Jump to content

Slotting 2013


Recommended Posts

1. Clearly you didn't mean to say that observer bias is irrelevant in the end? Regardless of how consistent the 'methodology' is? Did you mean that observer bias becomes harder to detect due to smoothing?

2. Thank you for clarifying this nonsense. Your quote in Deming refers to a study confirming the existence of observer bias. That's it. Of course it would compare the blinded vs. non-blinded assessors and would find that the blinded assessors were unbiased and the non-biased assessors were biased. That's it? Nobody on this thread doubted the existence of observer bias. Your claim (that you were trying to back up I thought?) was specifically that you were able, by simply looking at 2013 DCI scores, to detect observer bias, and in fact deliberate tampering (presumably by the judges).

I suppose it should be trivial for you to crunch some numbers and demonstrate this bias. The irony is that it may be possible to detect bias with actual analysis. Who knows? Please enlighten us. Numbers please.

• **Dataset entries**
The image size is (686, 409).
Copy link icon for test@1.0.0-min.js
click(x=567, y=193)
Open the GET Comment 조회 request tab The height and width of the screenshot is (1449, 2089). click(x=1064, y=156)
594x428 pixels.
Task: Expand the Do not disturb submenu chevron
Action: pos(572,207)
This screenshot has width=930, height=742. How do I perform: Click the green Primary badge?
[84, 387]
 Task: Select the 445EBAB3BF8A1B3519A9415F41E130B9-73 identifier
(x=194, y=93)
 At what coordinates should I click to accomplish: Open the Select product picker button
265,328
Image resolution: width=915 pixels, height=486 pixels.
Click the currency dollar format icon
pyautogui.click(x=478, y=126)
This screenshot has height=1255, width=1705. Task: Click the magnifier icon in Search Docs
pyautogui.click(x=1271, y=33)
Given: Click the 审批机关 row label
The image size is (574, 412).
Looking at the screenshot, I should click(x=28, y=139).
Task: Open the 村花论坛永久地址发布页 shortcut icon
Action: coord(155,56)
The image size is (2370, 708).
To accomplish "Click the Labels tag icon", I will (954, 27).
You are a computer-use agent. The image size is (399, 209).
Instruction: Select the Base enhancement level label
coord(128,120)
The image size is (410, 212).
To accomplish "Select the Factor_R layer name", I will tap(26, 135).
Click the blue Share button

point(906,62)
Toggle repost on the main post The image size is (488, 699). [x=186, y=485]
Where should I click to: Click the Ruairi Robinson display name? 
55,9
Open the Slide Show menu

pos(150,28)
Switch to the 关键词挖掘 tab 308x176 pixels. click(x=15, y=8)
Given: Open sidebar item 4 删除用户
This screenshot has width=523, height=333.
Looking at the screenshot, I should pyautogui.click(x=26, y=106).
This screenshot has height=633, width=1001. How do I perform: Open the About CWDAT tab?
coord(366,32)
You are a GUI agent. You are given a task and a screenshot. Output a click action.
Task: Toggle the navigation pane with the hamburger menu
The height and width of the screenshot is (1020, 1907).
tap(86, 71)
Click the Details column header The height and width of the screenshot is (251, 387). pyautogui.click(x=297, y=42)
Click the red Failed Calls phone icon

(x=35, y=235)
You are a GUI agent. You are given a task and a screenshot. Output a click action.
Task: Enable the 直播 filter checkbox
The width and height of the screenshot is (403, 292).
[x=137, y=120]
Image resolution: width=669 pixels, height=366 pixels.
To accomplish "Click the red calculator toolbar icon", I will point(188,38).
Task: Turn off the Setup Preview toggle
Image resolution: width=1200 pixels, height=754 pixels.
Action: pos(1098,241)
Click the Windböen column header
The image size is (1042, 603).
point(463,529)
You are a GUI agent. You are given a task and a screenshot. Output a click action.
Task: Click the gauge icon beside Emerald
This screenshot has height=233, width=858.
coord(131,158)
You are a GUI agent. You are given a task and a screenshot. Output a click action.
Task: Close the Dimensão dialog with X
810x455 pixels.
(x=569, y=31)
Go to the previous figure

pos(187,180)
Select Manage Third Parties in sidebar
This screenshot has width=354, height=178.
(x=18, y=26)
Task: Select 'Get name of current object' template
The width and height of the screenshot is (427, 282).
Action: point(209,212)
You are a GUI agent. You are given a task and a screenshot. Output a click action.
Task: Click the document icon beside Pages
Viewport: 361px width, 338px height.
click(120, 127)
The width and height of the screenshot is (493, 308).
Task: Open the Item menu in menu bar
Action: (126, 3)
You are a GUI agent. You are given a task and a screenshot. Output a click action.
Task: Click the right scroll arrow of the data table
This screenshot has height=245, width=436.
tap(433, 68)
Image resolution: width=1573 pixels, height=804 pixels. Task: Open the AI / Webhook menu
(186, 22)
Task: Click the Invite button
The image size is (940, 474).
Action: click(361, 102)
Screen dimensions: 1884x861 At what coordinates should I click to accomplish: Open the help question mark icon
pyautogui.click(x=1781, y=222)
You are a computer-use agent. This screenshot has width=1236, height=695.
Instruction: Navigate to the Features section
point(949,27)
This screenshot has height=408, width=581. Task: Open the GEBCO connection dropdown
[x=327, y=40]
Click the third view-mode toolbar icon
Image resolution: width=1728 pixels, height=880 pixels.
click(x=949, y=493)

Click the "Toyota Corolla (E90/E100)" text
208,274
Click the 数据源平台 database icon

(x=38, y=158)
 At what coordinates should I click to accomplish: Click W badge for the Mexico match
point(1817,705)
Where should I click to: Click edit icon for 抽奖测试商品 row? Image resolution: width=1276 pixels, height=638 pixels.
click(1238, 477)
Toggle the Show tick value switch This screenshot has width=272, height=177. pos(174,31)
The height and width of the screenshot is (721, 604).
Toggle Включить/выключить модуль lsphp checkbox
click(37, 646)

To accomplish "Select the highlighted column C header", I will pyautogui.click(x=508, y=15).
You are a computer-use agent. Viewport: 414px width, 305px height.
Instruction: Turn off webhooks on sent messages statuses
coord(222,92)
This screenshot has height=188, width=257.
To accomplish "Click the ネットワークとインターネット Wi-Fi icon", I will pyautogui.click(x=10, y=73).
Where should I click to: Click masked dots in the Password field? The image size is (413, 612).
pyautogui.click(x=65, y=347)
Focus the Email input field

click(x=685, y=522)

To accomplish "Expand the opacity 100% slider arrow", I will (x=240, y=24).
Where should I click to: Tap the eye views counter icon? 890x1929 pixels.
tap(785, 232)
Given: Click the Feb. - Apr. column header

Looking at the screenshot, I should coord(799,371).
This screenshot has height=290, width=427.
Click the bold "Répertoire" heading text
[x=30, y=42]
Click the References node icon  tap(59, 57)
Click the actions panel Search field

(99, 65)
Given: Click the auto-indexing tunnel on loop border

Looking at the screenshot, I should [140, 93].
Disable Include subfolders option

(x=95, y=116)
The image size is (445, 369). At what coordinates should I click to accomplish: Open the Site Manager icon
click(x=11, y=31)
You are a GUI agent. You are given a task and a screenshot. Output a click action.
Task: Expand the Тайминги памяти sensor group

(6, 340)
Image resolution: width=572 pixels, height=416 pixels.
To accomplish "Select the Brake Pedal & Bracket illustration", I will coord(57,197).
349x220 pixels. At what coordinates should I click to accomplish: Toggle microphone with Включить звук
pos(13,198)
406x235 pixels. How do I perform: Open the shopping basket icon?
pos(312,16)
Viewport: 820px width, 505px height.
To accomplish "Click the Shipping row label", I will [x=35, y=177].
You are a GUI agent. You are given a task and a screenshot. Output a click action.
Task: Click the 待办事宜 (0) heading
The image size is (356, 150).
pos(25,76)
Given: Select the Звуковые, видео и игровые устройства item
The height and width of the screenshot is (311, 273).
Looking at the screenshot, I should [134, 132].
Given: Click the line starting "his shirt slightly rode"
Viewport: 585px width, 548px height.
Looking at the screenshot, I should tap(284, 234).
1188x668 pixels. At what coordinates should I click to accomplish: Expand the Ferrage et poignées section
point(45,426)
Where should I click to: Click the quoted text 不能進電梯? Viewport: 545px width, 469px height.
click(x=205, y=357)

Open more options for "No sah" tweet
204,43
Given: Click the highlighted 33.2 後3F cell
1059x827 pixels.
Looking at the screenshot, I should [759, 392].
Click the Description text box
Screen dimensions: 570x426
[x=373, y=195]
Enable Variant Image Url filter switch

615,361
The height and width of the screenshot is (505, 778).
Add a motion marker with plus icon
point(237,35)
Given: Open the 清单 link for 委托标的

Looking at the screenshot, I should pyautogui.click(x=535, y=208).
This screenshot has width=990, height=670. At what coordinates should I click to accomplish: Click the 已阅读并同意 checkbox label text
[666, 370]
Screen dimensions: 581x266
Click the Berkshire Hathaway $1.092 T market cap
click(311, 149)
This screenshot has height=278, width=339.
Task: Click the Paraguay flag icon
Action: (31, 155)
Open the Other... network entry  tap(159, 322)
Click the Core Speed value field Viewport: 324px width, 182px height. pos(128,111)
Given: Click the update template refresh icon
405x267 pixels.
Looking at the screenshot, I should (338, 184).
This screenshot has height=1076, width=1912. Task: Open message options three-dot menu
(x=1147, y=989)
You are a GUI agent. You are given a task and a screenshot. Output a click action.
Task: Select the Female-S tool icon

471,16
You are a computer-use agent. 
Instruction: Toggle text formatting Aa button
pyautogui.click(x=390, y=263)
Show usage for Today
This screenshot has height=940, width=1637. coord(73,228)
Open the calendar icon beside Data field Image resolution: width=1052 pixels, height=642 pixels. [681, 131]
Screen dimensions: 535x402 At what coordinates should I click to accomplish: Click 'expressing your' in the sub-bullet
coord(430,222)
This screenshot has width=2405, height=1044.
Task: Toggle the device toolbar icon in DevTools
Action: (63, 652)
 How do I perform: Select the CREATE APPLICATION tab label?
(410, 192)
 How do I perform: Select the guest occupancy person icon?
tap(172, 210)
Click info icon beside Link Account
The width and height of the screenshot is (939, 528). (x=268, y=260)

• **Given problem**
Please revise the thread text, starting at the words "Slotting 2013" and stopping after "due to smoothing?", so that "observer bias" reads "assessor bias" everywhere it appears.

• **Task answer**
Slotting 2013


Recommended Posts

1. Clearly you didn't mean to say that assessor bias is irrelevant in the end? Regardless of how consistent the 'methodology' is? Did you mean that assessor bias becomes harder to detect due to smoothing?